This library includes a miscellaneous set of helper functions, custom distributions, and other utilities that I find useful when using NumPyro in my work.
Since NumPyro, and hence this library, are built on top of JAX, it's typically good practice to start by installing JAX following the installation instructions. Then, you can install this library using pip:
python -m pip install numpyro-ext
Since this README is checked using doctest
, let's start by importing some
common modules that we'll need in all our examples:
>>> import jax
>>> import jax.numpy as jnp
>>> import numpyro
>>> import numpyro_ext
The tradition is to import numpyro_ext.distributions
as distx
to
differentiate from numpyro.distributions
, which is imported as dist
:
>>> from numpyro import distributions as dist
>>> from numpyro_ext import distributions as distx
>>> key = jax.random.PRNGKey(0)
A uniform distribution over angles in radians.
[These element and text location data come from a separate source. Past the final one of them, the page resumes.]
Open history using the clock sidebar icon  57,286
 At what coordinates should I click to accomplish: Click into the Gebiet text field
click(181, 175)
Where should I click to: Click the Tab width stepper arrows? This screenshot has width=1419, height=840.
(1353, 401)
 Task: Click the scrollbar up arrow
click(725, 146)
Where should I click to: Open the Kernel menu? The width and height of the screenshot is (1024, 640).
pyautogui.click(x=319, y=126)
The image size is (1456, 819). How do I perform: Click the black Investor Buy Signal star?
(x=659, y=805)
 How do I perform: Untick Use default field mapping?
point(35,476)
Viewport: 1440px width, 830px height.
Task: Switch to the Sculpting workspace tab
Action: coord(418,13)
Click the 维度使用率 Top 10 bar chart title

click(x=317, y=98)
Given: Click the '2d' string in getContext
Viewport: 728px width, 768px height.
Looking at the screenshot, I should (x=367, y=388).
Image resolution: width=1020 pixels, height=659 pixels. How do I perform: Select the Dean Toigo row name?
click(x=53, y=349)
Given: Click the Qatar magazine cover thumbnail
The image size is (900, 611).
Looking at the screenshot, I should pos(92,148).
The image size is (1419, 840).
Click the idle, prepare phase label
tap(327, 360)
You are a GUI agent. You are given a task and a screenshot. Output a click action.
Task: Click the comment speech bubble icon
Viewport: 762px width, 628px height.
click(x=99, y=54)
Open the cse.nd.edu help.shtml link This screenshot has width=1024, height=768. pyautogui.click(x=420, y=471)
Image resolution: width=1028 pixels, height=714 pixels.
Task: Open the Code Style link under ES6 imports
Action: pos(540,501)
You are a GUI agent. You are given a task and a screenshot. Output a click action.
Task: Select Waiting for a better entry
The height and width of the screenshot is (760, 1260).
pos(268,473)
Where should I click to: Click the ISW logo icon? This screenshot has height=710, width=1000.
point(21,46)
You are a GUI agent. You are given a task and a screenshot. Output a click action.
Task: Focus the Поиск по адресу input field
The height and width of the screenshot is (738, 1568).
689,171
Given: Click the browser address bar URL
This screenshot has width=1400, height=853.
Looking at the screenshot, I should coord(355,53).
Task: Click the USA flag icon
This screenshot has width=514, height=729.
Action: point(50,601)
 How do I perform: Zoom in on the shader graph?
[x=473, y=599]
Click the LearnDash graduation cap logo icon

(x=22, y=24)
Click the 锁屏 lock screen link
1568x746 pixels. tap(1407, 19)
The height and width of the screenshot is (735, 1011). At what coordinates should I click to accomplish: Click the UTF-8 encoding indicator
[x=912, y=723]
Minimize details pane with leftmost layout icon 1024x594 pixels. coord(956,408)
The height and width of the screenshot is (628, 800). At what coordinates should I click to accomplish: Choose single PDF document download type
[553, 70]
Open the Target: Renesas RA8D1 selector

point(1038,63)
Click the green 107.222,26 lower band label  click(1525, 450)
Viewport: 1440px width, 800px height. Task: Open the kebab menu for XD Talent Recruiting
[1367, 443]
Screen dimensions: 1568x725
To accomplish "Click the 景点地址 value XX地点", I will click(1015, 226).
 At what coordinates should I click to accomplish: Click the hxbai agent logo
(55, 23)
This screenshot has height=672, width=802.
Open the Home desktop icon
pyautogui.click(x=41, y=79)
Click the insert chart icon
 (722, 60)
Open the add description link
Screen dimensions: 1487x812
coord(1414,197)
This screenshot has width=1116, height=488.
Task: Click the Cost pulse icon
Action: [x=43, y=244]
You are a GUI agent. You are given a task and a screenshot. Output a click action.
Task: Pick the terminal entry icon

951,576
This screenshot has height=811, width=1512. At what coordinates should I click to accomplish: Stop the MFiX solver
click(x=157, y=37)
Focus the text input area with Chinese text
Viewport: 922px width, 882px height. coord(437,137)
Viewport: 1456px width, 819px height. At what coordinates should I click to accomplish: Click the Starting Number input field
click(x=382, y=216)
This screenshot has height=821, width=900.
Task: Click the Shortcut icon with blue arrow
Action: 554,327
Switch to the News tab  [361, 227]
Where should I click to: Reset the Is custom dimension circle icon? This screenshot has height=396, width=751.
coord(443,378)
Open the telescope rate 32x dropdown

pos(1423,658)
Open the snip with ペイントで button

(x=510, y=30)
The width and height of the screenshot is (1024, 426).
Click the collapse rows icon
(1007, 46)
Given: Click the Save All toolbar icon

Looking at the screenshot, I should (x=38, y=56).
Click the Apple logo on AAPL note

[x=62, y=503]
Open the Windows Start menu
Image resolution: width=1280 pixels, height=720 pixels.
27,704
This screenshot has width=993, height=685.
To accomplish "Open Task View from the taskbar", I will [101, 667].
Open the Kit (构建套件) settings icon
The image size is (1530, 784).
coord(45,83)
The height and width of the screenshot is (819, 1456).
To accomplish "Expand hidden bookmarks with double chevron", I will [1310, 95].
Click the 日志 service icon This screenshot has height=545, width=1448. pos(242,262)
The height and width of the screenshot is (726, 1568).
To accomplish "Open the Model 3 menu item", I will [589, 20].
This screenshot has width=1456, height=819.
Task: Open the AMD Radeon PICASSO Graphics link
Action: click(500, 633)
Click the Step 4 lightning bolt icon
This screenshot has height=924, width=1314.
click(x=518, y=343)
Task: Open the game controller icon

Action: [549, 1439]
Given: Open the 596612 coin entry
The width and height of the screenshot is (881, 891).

The actual sampling is performed
in the two-dimensional vector space proportional to (sin(theta), cos(theta))
so that the sampler doesn't see a discontinuity at pi.
>>> angle = distx.Angle()
>>> print(angle.sample(key, (2, 3)))
[[ 0.4...]
[ 2.4...]]
A uniform distribution over two-dimensional points within the disk of radius 1. This means that the sum over squares of the last dimension of a random variable generated from this distribution will always be less than 1.
>>> unit_disk = distx.UnitDisk()
>>> u = unit_disk.sample(key, (5,))
>>> print(jnp.sum(u**2, axis=-1))
[0.07...]
A non-central chi-squared
distribution.
To use this distribution, you'll need to install the optional
tensorflow-probability
dependency.
>>> ncx2 = distx.NoncentralChi2(df=3, nc=2.)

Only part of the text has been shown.